This issue of the British Journal of Nutrition publishes the proceedings of the symposium entitled ‘Nutrient sensing and signalling in the gastrointestinal tract’ organised by Shirazi-Beechey (University of Liverpool) and Bravo (Pancosma, Geneva). This symposium was held in Bratislava, Slovakia on 31 August 2012, as a part of the annual meeting of the European Association for Animal Production, and was sponsored by the Swiss Company Pancosma SA.
The major aim was to bring together key investigators in the field of gastrointestinal chemosensing, in order to provide a forum for stimulating discussion. The focus of the symposium was to learn about advances made in recent years on nutrient sensing and identify the potential for employing nutrient sensing receptors as nutritional targets for enhancing animal as well as human health.
The cells lining the surface of the intestinal epithelium are in direct contact with a luminal environment, the composition of which varies dramatically with diet. It has long been recognised that the gut is capable of sensing changes in luminal contents and responds by releasing chemical signals. In 1902, Bayliss and Starling( Reference Bayliss and Starling 1 ) noted that increasing the acidity in the small-intestinal lumen elicited pancreatic secretion, and that this was mediated, not via the nervous system, but by a humoral factor produced by the gut epithelium that they termed ‘secretin’.
Indeed, we now know that the nerve endings that transmit signals evoked by changes in gut luminal contents do not reach the intestinal lumen and that the information about the chemical nature of the luminal contents is transmitted to neurons by enteroendocrine cells.
Enteroendocrine cells, dispersed among the cells lining the intestinal epithelium, represent approximately 1 % of the entire gut epithelial population, but collectively they constitute the largest endocrine organ of the body( Reference Daly, Darby and Hall 2 ). They are flask-shaped, with the majority having long, slender apical processes that are in direct contact with the gut lumen, where they can ‘sample’ the luminal contents. Enteroendocrine cells are regarded as being pivotal to the chemosensing pathways of the intestinal tract. They respond to changes in gut contents by releasing hormones. Collectively, they produce over twenty different hormones, acting locally, centrally and in the periphery. There are at least ten discrete cell types that make up the enteroendocrine family, with each cell type having a distinct hormonal profile and localisation along the length of the gut( Reference Sternini, Anselmi and Rozengurt 3 ). Gut hormones play important roles in controlling vital physiological functions, such as nutrient digestion and absorption, food intake, insulin secretion and metabolism.

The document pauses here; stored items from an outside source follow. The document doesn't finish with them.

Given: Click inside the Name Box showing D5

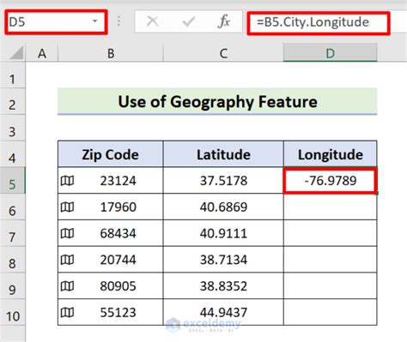Looking at the screenshot, I should pyautogui.click(x=49, y=21).
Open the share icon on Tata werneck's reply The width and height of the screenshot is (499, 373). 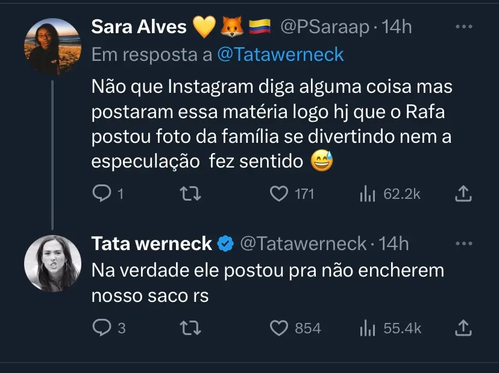click(x=463, y=328)
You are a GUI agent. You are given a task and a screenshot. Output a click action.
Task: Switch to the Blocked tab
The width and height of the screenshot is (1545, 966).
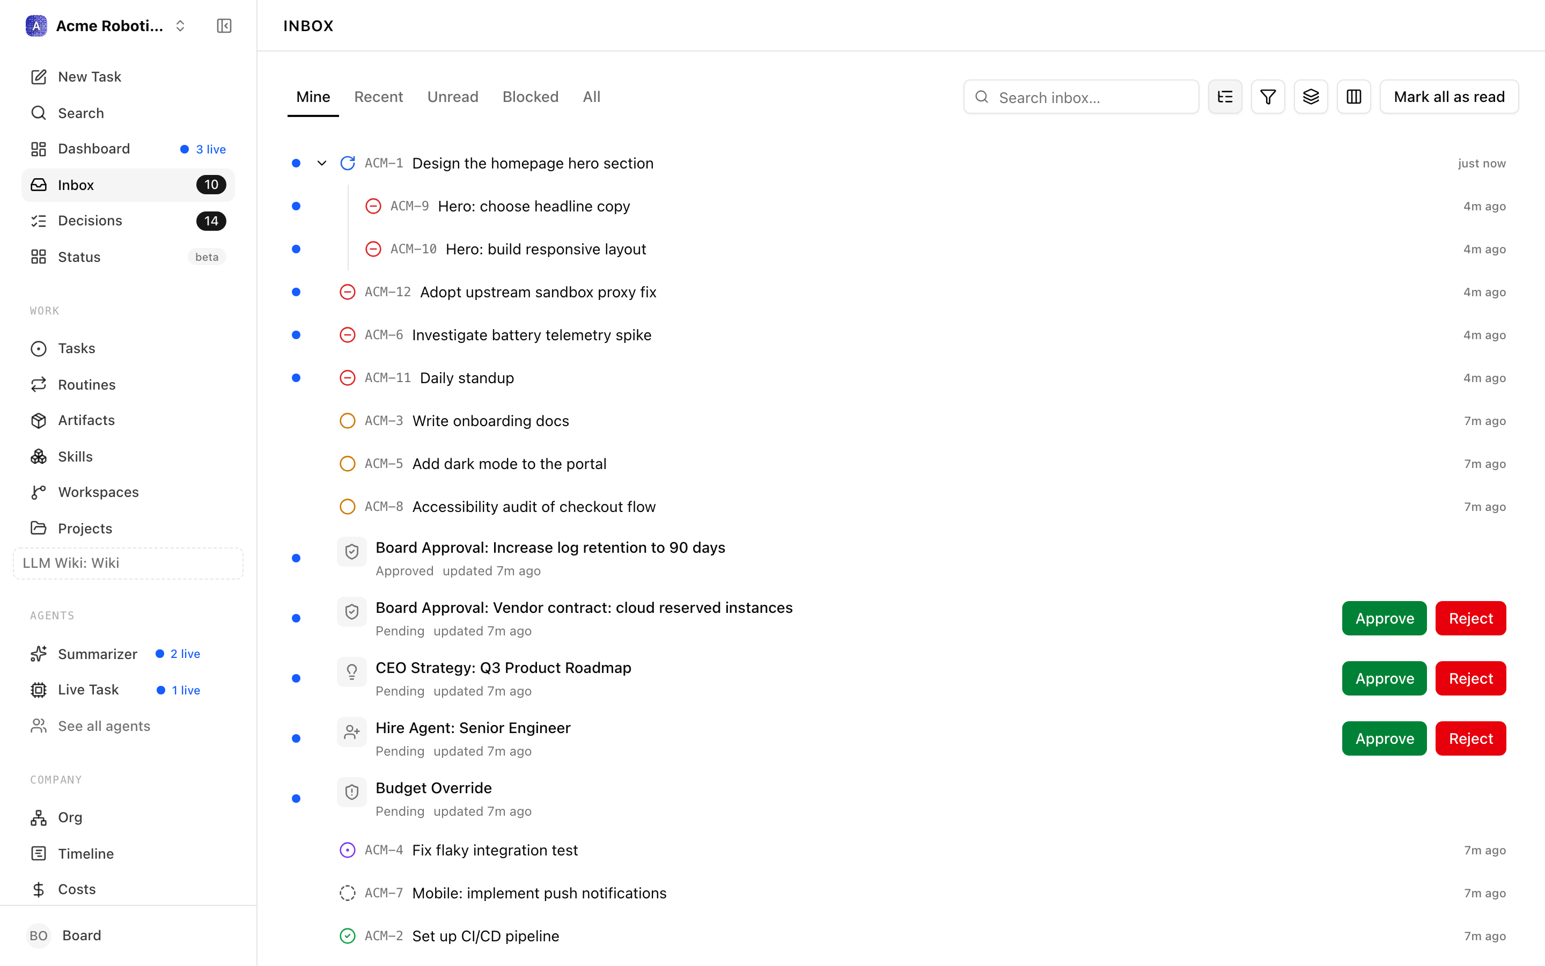pos(530,96)
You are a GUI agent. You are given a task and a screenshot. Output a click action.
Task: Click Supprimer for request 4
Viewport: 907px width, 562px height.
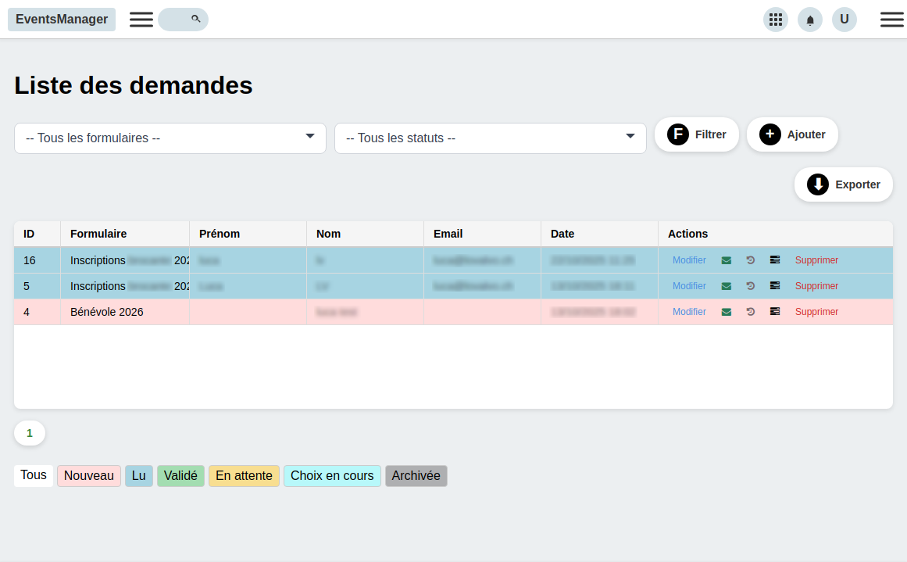point(816,312)
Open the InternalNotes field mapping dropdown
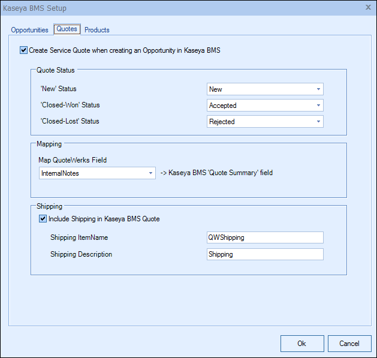The width and height of the screenshot is (377, 358). click(96, 173)
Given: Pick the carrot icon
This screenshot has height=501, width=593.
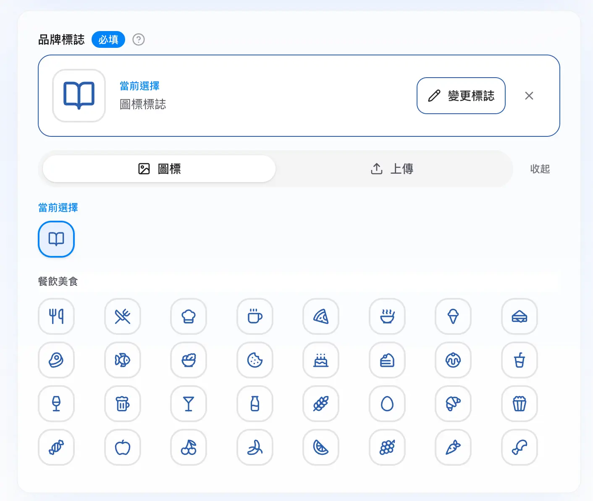Looking at the screenshot, I should [453, 447].
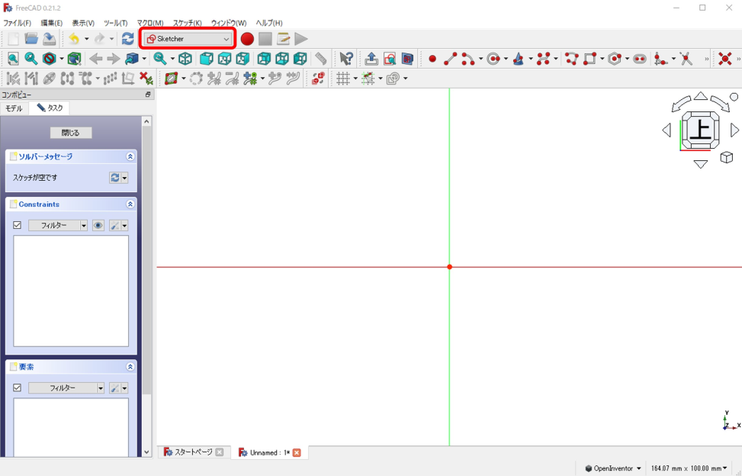Click the measure distance ruler icon

pos(321,59)
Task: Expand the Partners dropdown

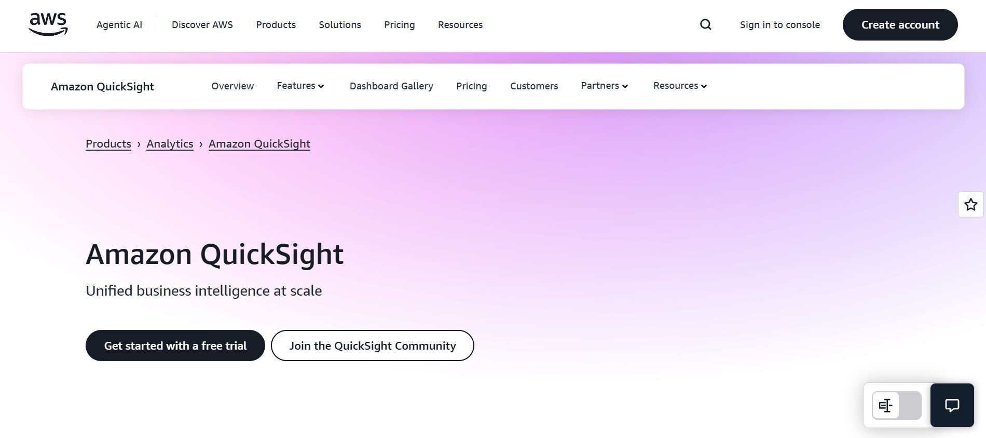Action: coord(604,86)
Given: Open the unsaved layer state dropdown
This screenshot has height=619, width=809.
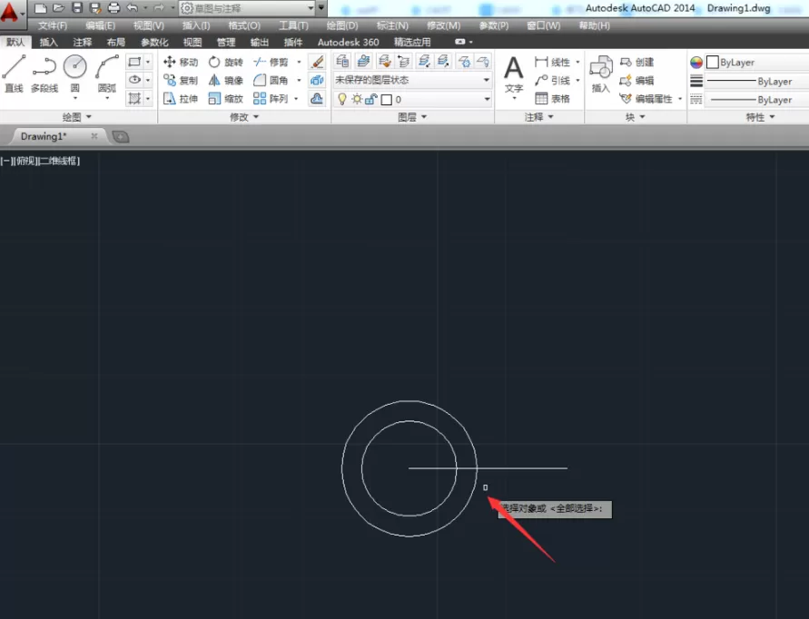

In recent years, significant advances have been made in the understanding of molecular recognition events involved in sensing the luminal contents of the gastrointestinal tract. There is convincing evidence that the sensing of various nutrients in the gastrointestinal tract is accomplished by a number of G-protein-coupled receptors, expressed on the apical membrane domain of enteroendocrine cells( Reference Rehfeld 4 ). These include receptors for glucose, amino acids, protein hydrolysates, calcium and both long- and short-chain fatty acids. There are similarities between some of these receptors and taste receptors expressed in the lingual epithelium that mediate the detection of a number of tastants.
In this supplement of the British Journal of Nutrition, the proceeding four articles describe the mechanisms underlying nutrient sensing in the gastrointestinal tract and their role in initiating the pathways controlling various vital physiological processes.
The knowledge that gut epithelium can sense changes in the nutrient composition of the luminal contents through these cell-surface G-protein-coupled receptors assigns an important role for these receptors as accessible targets for manipulation. This has important potential for controlling many physiological processes, including nutrient digestion and absorption, food intake, insulin secretion and metabolism, leading to the maintenance of the health of the species.
Diet is also a major factor in driving the composition and metabolism of the intestinal microbiota. The amount, type and balance of nutrients has a great impact on the large-intestinal microbiota, which in turn majorly affect various aspects of host physiology( Reference Wellendorph, Johansen and Bräuner-Osborne 5 ). For example, non-digestible food ingredients, referred to as prebiotics, have selective effects on influencing the intestinal microbiota. In this supplement, the potential of artificial sweeteners having a prebiotic-like effect and influencing the commensal gut microbiota is described by Daly et al. ( Reference Scott, Gratz and Sheridan 6 ) The identification of underlying mechanism(s) will assist in designing nutritional strategies for maintaining gut health.
Acknowledgements
We wish to thank Professor Jan Erik Lindberg and Dr Andrea Rosati for giving us the opportunity to organise this symposium within the annual meeting of the European Association for Animal Production, and Mr Daniel Kofel, Pancosma, for his continued support. The financial support of Pancosma SA for sponsoring this symposium is gratefully acknowledged. All authors wish to thank peer reviewers for their rigorous and critical assessment of manuscripts.